My mom came over yesterday with a newspaper for me because she had an extra copy. It’s been a long time since I’ve beheld an entire printed newspaper. As much as I like the news, skimming the headlines about Ukranian refugees, discord in the state legislature, the approach of 6 million deaths worldwide from COVID reminded me of something I’d heard researcher Brené Brown say. She said her therapist once told her something like, “Brené, in the time we have together each week I can’t undo the damage you do to yourself listening to the news.”

It also reminded me of an On Being podcast I heard recently where Krista Tippett interviewed CEO and Visionary Trabien Shorters. Trabien has identified our need to redefine the way we look at the world. Instead of continuing our habit of seeing problems and defining people in need in terms of their problems, a worldview he calls deficit-framing, he calls us to practice asset-framing. As Krista said in the podcast, “it works with both cutting-edge understandings of the brain and an age-old understanding of the real-world power of the words we use, the stories we tell, the way we name things and people. “

And in Trabian’s own words, he says asset-framing is “It is defining people by their aspirations and contributions, before you get to their challenges. So whatever is going on in someone’s life, you don’t ignore it, but you don’t define them by the worst moment or the worst experience or the worst potential; none of that. You have to look past their faults, to see who they really are. 

And specific to the news, Trabian and Krista talked us through an example of how the news leads us to deficit frame, to see things and particularly marginalized communities by the problems. In the original lede of the story, there isn’t anything very hopeful:

“The Latinx community in the United States has always been, for the most part, on the bottom half on income, in the American society. The struggle to have access to health and mental care is part of the history; however, the COVID-19 pandemic has come to intensify the problems.”

But the revised lede that Trabian and his team helped write started like this:

“Since 2014, Latinx people have constituted the largest ethnic group in the nation’s largest state. They now represent 39 percent of the California population.” And then it goes on to talk about “in recent years Latinx residents have made advances in economic well-being measured by metrics like reduced poverty rates, growth in business ownership.” And then after a couple of sentences like that, people elected to school boards, local offices. “Despite this impressive social and economic progress, Latinx residents have lagged behind other Californians in achieving important goals like home ownership and income growth, and we can now add to that list the disproportionate harm visited on the community by the COVID-19 pandemic.”

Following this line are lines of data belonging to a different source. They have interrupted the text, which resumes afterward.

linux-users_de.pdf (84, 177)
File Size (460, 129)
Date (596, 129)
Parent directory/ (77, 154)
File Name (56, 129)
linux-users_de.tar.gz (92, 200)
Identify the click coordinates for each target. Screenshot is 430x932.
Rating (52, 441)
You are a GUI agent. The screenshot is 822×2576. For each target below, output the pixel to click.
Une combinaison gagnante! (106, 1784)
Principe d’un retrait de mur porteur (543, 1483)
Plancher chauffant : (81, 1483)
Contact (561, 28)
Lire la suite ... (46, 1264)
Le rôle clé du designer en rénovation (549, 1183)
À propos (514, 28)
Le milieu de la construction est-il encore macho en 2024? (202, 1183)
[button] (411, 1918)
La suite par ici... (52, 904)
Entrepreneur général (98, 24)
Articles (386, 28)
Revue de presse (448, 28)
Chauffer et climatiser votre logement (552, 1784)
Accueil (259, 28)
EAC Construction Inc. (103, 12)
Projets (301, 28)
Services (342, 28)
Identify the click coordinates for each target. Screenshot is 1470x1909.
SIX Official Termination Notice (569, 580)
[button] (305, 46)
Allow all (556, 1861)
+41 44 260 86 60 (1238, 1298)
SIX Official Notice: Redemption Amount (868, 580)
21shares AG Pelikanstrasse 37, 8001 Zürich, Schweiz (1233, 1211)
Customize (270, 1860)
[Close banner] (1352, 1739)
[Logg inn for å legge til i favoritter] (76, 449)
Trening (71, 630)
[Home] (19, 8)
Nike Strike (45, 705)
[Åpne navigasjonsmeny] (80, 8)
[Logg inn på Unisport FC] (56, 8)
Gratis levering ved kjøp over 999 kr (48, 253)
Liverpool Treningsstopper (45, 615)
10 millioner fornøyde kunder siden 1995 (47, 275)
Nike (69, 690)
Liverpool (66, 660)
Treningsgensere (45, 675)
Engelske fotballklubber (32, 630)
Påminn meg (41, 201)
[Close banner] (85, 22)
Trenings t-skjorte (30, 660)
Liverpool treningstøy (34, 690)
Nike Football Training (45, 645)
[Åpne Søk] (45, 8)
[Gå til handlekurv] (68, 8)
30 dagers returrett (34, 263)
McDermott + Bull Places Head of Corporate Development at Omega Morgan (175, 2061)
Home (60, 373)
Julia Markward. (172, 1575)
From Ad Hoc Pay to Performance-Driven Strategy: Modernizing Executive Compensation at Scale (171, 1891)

Listening to that example, I realize how much how the news is presented matters to our perception. It also makes me appreciate this Word Press Community even more because as the war in Ukraine has ramped up, I’ve seen so many posts that highlight the hope of how to get through it like Jane Fritz did with her post on Robby Robin’s journey yesterday.

A couple of weeks ago my 6-year-old daughter look at the news on the tv and said, “The Queen is dead.” And I had her read the banner again which said, “The Queen has tested positive for Covid-19.” The news is important, but a lot of it is how we read it!